**Alıştırma Görevleri**
A. Şehir bahçeleriyle ilgili okuma parçasında hangi kısaltmalar geçiyor?
B. Şehir bahçeleriyle ilgili okuma parçasını son cümlesinden sonra birkaç cümleyle sürdürebilir misiniz?

**Okuma Parçası**
►

Doğal Hayat Bahçeciliği Forumu (WLGF)[2] kentsel yeşil altyapının en önemli unsurlarından biri olarak bahçelerin tanınmasında BUGS’ın istatistiki açıdan sağlam temellendirilmiş verilerinin etkisine vurgu yapar. Bu veriler, WLGF’ye göre, planlama otoriteleriyle yerel ve ulusal yönetimlerin türlü birimlerindeki karar alıcıları da etkilemiştir. Forum tarafından yayınlanan bir bildirge 2007 yılında Doğal İngiltere veDEFRA’nın da sahiplendiği bir kampanyaya dönüşür, kampanyaya Biyoçeşitlilik Bakanı da destek verir. Takibinde WLGF hükümete bir dizi rapor sunar ve bu raporlar Hükümetin, “Büyük Doğal Hayat Bahçesi” programına kamusal malî destek sağlamaya başlamasıyla sonuçlanır. 2012 yılında, Ulusal Planlama Politika Çerçevesi NPFF şehir bahçelerinin korunmasına özel bir önem atfeder. Yine WLGF’ye göre, BUGs, kilit önemdeki bir kentsel habitatın, şehir bahçelerinin ekolojik bağlamının anlaşılmasında, tanınmasında, politika ve eyleme dönük sonuçlar oluşmasında radikal etkiler yaratmış, başka ülkelerdeki benzer çalışmalara da ilham vermiştir.

◄

**Veri Bölümü**
►

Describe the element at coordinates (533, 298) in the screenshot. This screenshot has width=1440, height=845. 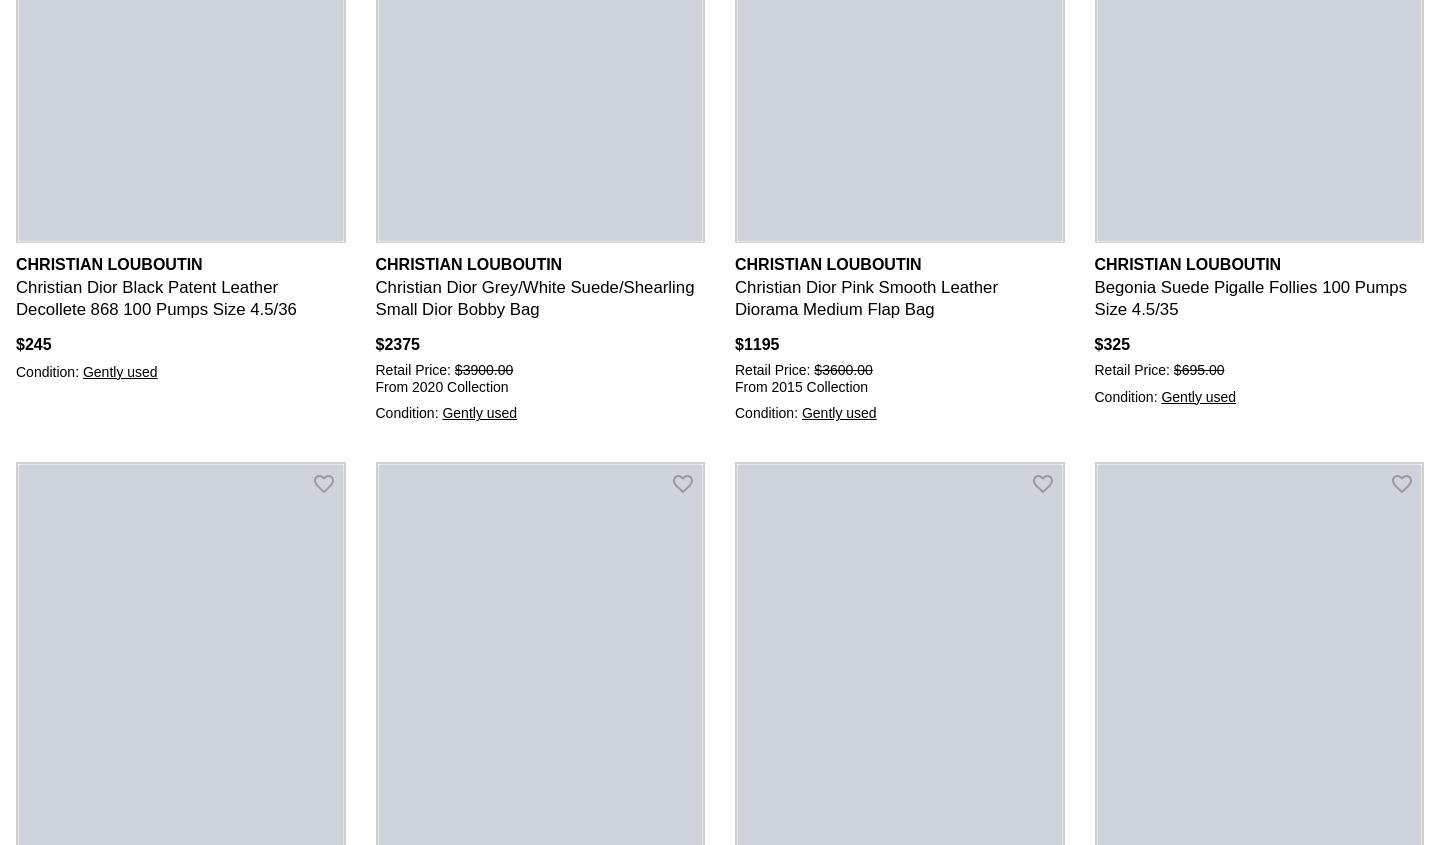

◄

**Beklenen Yanıtlar**
A. WLGF, BUGS, DEFRA, NPFF

B.
2016 yılında Birleşik Krallık’ın ortalama kentleşme düzeyi %83 olmakla beraber, kişi başına erişilebilir yeşil alan İngiltere’de 20, İskoçya’da 160 m². Kriter, bileşen ve yöntem farklılaşmalarından ötürü ülke düzeyinde kentsel yeşil alan hesaplamaları bir uçta %54’le (sadece İngiltere) diğerinde %6 gibi çok farklı sonuçlar verse de belli başlı şehirlerin toplam yüzölçümünde yeşil alanların oldukça yüksek bir oran tuttuğu görülüyor: Birmingham’da binaların ve yolların toplamda %26’lık oranına karşılık yeşil alan ve bahçeler toplamı %63. Londra için aynı oranlar sırasıyla %25 ve %62 ve Liverpool’da %21’e karşılık %38.[3] İngiltere’de kent peyzajının ortalama olarak ve toplamda %13’ünü kent bahçeleri kaplıyor. Londra ve Birmingham için bu oran ¼. İskoçya’da kentsel yeşil alanların yaklaşık 1/3’ünü evlerin bahçeleri oluşturuyor. (UK NEA, 2011: 362, 366, 368)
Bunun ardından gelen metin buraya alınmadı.